Dış politika çelişkiliydi. Bir yandan, II. Alexander, Kuril Adaları'nın Japonya'ya, Alaska ve Aleut Adaları'nın Amerika Birleşik Devletleri'ne devredilmesinin yanı sıra uzak ve kârsız "denizaşırı bölgelerden" kurtulmaya çalıştı. Yeni Gine'yi kolonize edin. Öte yandan, zaten kıtada etkiyi genişletme girişimi vardı: Dış Mançurya'nın ve askeri olanın - Orta Asya'nın nispeten barışçıl ilhakı. Barışçıl Kafkas.

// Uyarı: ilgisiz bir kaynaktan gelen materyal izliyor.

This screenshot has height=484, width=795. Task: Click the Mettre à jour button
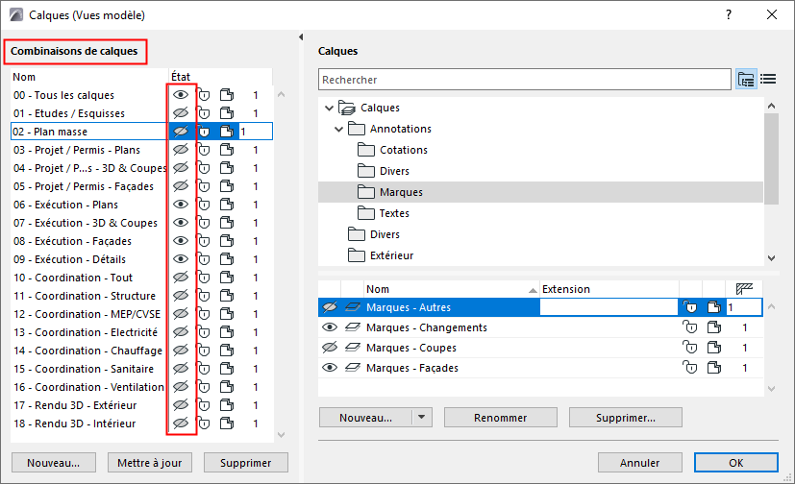[149, 463]
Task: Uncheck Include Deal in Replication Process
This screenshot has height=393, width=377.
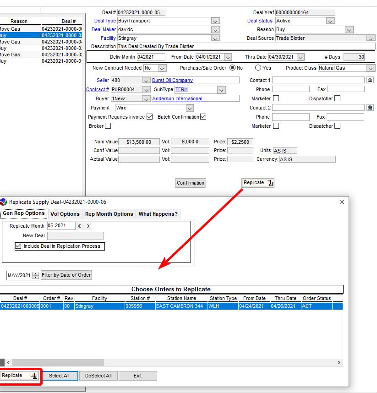Action: tap(18, 246)
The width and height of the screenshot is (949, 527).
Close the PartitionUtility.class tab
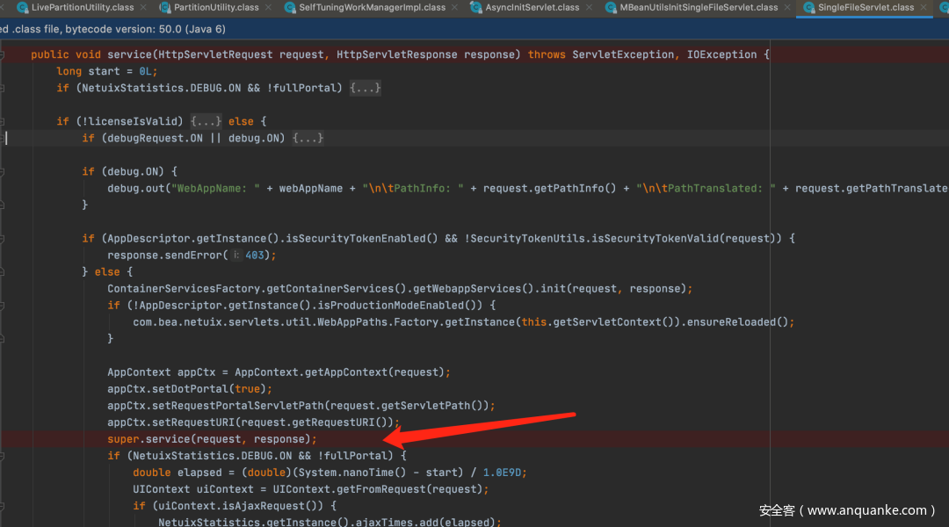269,8
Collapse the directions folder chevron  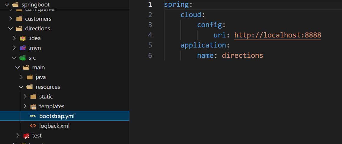click(11, 29)
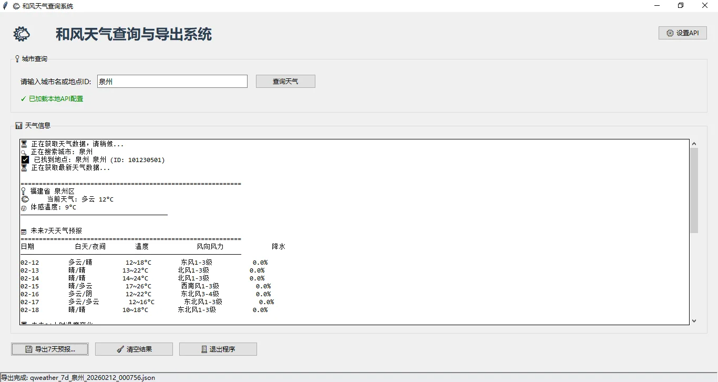Click the feather icon in the title bar
Viewport: 718px width, 382px height.
coord(5,5)
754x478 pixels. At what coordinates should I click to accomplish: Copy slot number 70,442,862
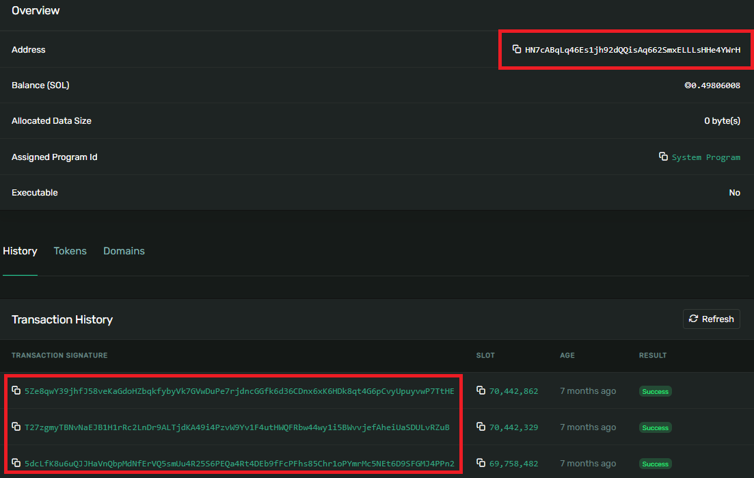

Rus-Türk savaşının bir sonucu olarak, neredeyse tüm askeri zaferler (Rus tarihinde sıklıkla olduğu gibi) diplomatlar tarafından başarıyla teslim edildi. Avrupa'da İskender, Prusya'ya (daha sonra - birleşik Almanya) güvendi ve içinde tamamen anlaşılabilir bir kişisel hoşnutsuzluk hissettiği Fransa'ya karşı bir karşı ağırlık gördü. Ne yazık ki tarih, birleşik bir Almanya'nın Rusya'ya Fransa'dan bile daha fazla düşmanca davrandığını göstermiştir.
II. İskender'in saltanatının sonuçları, tüm iyi bilinen çekincelerle, derinden olumlu olarak adlandırılabilir ve egemenliğin kendisi, Rusya'nın tüm tarihinin en büyük yöneticilerinden biri olarak adlandırılabilir. Onun saltanatı sırasında ülke, sanayi devrimi ve hukukun üstünlüğü yoluna girdi. Köylülerin kurtuluşu, fabrikalarda işçi ve 1890'ların endüstriyel yükselişinin arkasındaki itici güç haline geldikleri şehirlere akın etmelerine yol açtı. Öte yandan, reformların isteksiz doğası (öncelikle köylü reformları) toplumsal gerilimi artırdı. Çağdaşlar genellikle II. İskender'in politikalarını eleştirdiler ve yalnızca torunları dönüşümlerini takdir edebildiler, ancak yalnızca çok az şey kaldığında.